Exercise brief —
Repeat exactly, and only, the lines from the one containing "The width and" through the end of the records.

Raw data —
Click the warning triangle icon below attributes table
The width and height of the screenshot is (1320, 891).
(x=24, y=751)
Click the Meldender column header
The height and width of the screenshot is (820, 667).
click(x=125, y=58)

Answer box —
The width and height of the screenshot is (1320, 891).
(x=24, y=751)
Click the Meldender column header
The height and width of the screenshot is (820, 667).
click(x=125, y=58)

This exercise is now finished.